§ Directive 1:
Answer these questions using the transcript about Protestant attention to Mary:
(a) In which city and state is Beeson Divinity School located?
(b) Which evangelical publication devoted an entire issue to Mary?
(c) According to Timothy George, what does Martin Luther call Mary?

§ Document passage:
>>>

KIM LAWTON: It's the time of year when the Virgin Mary gets the spotlight in the annual retelling of the Christmas story.
PAGEANT NARRATOR: And Mary brought forth her firstborn son and wrapped him in swaddling clothes and laid him in a manger. ...
LAWTON: It's often been the only time when Protestants devote attention to Mary.

Professor TIMOTHY GEORGE (Beeson Divinity School): About the only place that Mary made any special appearance in our tradition was at the Christmas pageant. She made an appearance on stage at the Christmas pageant, and then she exited just as quickly, and we never heard from her again.
LAWTON: Timothy George is a Southern Baptist and dean of the evangelical Beeson Divinity School in Birmingham, Alabama. He says Protestants haven't traditionally focused on Mary largely because of their concern about the level of reverence that many Roman Catholics and Orthodox Christians give to her.

Prof. GEORGE: There was a strong reaction against Marian piety and Marian devotion, because it was seen to be very excessive. It was seen to be competitive with Christ and, in some ways, even idolatrous. Mary was exalted so high[ly] that she displaced Christ. And so Protestants have generally reacted against that. Perhaps we have gone to the other extreme.
LAWTON: George is one of a growing number of theologians and writers urging evangelicals and other Protestants to stop ignoring Mary.
Prof. GEORGE: Martin Luther had a very high view of Mary and a loving devotion to Mary, in a way. He refers to her as the place where God did his handiwork on earth. I would like Protestants today, evangelicals today, to go back to the reformers. I don't think we have to become Roman Catholics or Eastern Orthodox believers to recover a truly Protestant, reformational, scriptural understanding of Mary.
LAWTON: And, indeed, Mary is getting new Protestant attention. There are several new books about her written by Protestant authors. George wrote a Mary cover story for the evangelical CHRISTIANITY TODAY magazine. Another evangelical publication, CHRISTIAN HISTORY, devoted an entire issue to her. Mary is also on the cover of the mainline Protestant CHRISTIAN CENTURY.
Princeton Theological Seminary professor Beverly Roberts Gaventa believes there are several reasons for the new focus.

<<<

§ Task data:
>>>

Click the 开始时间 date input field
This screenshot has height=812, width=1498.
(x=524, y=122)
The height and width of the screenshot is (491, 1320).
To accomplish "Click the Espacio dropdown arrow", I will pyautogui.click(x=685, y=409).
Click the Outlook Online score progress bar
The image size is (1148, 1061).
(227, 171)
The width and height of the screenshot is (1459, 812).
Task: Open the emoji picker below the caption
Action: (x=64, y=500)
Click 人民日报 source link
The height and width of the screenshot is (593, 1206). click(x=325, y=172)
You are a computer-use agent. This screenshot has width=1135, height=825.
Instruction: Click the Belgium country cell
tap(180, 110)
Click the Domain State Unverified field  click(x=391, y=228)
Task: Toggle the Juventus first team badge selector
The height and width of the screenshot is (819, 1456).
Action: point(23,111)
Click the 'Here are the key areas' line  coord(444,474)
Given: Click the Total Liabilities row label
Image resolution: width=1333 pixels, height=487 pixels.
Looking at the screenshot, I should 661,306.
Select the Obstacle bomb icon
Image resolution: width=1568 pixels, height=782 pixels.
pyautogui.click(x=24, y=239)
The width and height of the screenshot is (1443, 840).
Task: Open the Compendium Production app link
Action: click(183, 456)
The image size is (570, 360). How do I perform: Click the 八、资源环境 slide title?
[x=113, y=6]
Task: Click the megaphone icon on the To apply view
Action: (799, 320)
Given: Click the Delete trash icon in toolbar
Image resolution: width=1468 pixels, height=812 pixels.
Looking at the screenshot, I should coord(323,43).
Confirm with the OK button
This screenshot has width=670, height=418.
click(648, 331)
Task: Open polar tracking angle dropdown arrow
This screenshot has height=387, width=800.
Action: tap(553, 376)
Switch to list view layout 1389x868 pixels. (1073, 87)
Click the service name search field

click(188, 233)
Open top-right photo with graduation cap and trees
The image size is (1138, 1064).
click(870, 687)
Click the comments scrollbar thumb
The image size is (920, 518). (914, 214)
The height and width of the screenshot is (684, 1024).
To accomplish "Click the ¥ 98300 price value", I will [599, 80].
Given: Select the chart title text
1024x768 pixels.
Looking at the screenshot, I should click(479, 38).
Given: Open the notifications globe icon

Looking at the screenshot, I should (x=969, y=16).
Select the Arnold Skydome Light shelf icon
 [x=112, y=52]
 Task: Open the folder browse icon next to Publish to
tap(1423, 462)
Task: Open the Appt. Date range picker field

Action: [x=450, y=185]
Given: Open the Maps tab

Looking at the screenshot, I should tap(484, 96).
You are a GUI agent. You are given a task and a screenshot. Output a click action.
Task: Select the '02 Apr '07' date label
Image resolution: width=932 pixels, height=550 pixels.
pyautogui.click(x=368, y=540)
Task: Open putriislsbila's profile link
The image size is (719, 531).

<<<

§ Directive 2: Rewrite the records as a numbered list, from the line containing "Task: Open polar" through the end of the records, leaving out blank lines.

§ Full answer 1:
(a) Birmingham, Alabama
(b) CHRISTIAN HISTORY
(c) The place where God did his handiwork on earth

§ Full answer 2:
1. Task: Open polar tracking angle dropdown arrow
2. This screenshot has height=387, width=800.
3. Action: tap(553, 376)
4. Switch to list view layout 1389x868 pixels. (1073, 87)
5. Click the service name search field
6. click(188, 233)
7. Open top-right photo with graduation cap and trees
8. The image size is (1138, 1064).
9. click(870, 687)
10. Click the comments scrollbar thumb
11. The image size is (920, 518). (914, 214)
12. The height and width of the screenshot is (684, 1024).
13. To accomplish "Click the ¥ 98300 price value", I will [599, 80].
14. Given: Select the chart title text
15. 1024x768 pixels.
16. Looking at the screenshot, I should click(479, 38).
17. Given: Open the notifications globe icon
18. Looking at the screenshot, I should (x=969, y=16).
19. Select the Arnold Skydome Light shelf icon
20.  [x=112, y=52]
21.  Task: Open the folder browse icon next to Publish to
22. tap(1423, 462)
23. Task: Open the Appt. Date range picker field
24. Action: [x=450, y=185]
25. Given: Open the Maps tab
26. Looking at the screenshot, I should tap(484, 96).
27. You are a GUI agent. You are given a task and a screenshot. Output a click action.
28. Task: Select the '02 Apr '07' date label
29. Image resolution: width=932 pixels, height=550 pixels.
30. pyautogui.click(x=368, y=540)
31. Task: Open putriislsbila's profile link
32. The image size is (719, 531).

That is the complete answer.